In this four-part project series, we’ll build an automated real estate data pipeline that scrapes property listings, cleans the data, visualizes trends, and tracks historical prices over time.
The goal is twofold. First, it explores the fundamentals of web scraping. That's a valuable tool for many industries, especially when gathering data. The second major goal is to demonstrate real-world knowledge and practical skills.
Whether you're building a programming portfolio or just honing your web-scraping skills, you'll find a detailed walkthrough with this four-part Python project.
Why This Project?
This Python project is truly portfolio-worthy as it allows you to showcase essential real-world automation skills using Python. By the end of this tutorial series, you'll have a tool that can:
- Scrape live real estate data automatically.
- Analyze and clean property details.
- Visualize data trends using an interactive dashboard.
- Track historical price changes for long-term analysis.
Project Breakdown
This is a fairly massive project, so it makes sense to tackle it in four separate parts:
1 - Web Scraping – Extracting real estate data with Selenium.
2 - Data Cleaning & Analysis – Processing and analyzing property listings.
3 - Dashboard with Streamlit – Visualizing trends interactively.
4 - Automation & Historical Tracking – Running the scraper automatically and tracking long-term trends.
Part 1: Web Scraping Real Estate Data with Selenium
In the first part of our Python project, we’ll scrape property listings from Redfin using Selenium.
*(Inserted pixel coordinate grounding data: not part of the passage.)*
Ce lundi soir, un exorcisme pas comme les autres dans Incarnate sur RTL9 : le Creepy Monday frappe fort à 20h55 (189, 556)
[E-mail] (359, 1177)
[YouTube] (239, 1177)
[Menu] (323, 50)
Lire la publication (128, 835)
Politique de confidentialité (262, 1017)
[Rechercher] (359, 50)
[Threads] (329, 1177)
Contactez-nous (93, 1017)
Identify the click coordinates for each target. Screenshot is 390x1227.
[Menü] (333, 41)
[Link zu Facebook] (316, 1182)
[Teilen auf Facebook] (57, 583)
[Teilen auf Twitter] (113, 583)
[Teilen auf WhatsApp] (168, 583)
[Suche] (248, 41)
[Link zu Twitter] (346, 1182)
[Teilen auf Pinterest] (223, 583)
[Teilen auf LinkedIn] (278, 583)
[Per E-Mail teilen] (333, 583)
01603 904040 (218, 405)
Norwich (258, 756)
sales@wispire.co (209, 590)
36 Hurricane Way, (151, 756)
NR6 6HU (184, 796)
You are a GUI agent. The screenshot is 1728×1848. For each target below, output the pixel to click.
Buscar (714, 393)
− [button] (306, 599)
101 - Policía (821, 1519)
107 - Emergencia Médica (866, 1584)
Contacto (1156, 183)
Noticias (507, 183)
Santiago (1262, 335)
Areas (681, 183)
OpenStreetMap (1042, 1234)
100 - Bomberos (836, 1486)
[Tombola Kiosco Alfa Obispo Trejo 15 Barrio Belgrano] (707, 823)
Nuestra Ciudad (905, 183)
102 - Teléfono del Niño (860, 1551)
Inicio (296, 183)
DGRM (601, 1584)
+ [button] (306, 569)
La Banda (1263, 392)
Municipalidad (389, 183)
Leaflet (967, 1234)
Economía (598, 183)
We're going to extract a range of essential details, including prices, addresses, beds/baths, images, and geo-coordinates. We'll then save this information in a structured dataset for analysis (which we'll cover in part 2).
Prerequisites
Don’t worry if you’re not a Python expert, but before diving into the code, checking that you have these skills under your belt will make this journey smoother and more enjoyable.
Basic Python Knowledge
You should be familiar with:
- Python functions and loops.
- Working with Pandas for data handling.
- Basic web scraping concepts (HTML structure, CSS selectors).
Required Libraries
We'll be using the following Python packages:
Library | Purpose |
---|---|
selenium |
Automates web browsing to extract real estate data |
webdriver_manager |
Manages browser drivers for Selenium |
pandas |
Stores and processes scraped data |
json |
Parses structured listing details |
random & time |
Introduces delays to avoid detection |
Install Dependencies
Before we fire up our editor and start coding, make sure you have all of the required libraries by running this command:
pip install selenium webdriver-manager pandas
Set up Your Project
Before we start coding, let’s set up the project:
1. Make sure Python is installed on your computer. If not, download it from the official Python website.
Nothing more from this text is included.